Mother Teresa’s Haven in Wilkes-Barre has been temporarily closed since Monday due to plumbing issues.

More than 15 homeless men who were living in the shelter were told they had to evacuate on Monday and have been living outside ever since.

An emergency sewage problem at St. Mary’s Church of the Immaculate Conception in Wilkes-Barre forced more than a dozen people out on the streets this week, looking for a warm place to stay.

The men say they didn’t even have a chance to grab what few belongings they have before leaving.

“I wasn’t prepared, that’s why it was an inconvenience for me. It’s harsh, it’s been cold. People have become ill because of the situation,” said Kevin Curry, a resident of St. Mary’s shelter.

But late Thursday, some good news. The inconvenience won’t last long. The st. Mary’s shelter should reopen Friday.

“It gives me relief in knowing that I could get back to getting my life back straight in one outing and grabbing my things and whatnot,” Curry explained.

The Diocese of Scranton released a statement to 28/22 News.
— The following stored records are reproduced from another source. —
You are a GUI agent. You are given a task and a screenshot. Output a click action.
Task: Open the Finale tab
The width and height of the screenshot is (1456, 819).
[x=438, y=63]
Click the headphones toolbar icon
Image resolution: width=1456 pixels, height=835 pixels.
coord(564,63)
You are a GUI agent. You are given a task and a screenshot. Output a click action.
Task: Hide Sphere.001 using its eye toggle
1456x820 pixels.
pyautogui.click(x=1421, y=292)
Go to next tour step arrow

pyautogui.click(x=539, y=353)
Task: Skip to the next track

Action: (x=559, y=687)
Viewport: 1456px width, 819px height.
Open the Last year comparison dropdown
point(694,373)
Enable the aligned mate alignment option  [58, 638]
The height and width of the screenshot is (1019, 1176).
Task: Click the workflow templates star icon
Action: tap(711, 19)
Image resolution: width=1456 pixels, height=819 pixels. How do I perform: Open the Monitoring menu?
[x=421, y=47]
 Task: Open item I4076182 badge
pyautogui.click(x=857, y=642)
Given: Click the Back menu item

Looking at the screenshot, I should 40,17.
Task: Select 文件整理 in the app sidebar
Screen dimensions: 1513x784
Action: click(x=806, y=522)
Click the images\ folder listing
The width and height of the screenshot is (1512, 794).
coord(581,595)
Repairs on the plumbing issue are currently underway and will hopefully be completed on Friday. For the health and safety of clients, and after consultation with Wilkes-Barre city officials, Mother Teresa’s Haven is unable to open to clients this evening.

Eric Deabill, Secretary of Communications

All men who have been experiencing homelessness and utilizing the emergency shelter at Mother Teresa’s Haven have been offered transportation to either Saint Anthony’s Haven shelter in Scranton or Divine Providence shelter in Hazleton.

However, some homeless men I spoke with tell me that transportation has been difficult to schedule and isn’t always available.

These men haven’t had many people to turn to these past few days but one person who did stop by to help wants to see that change.

This local volunteer is filling in the gaps, driving the homeless to other shelters for clothes, or a warm place to rest.

“These individuals, they need to be given a helping hand so we could move forward in life,” said Scranton resident Ed Workman.

Catholic Social Services says it regrets the inconvenience caused by the emergency closure and is working as quickly as possible to rectify the problem and reopen to the community.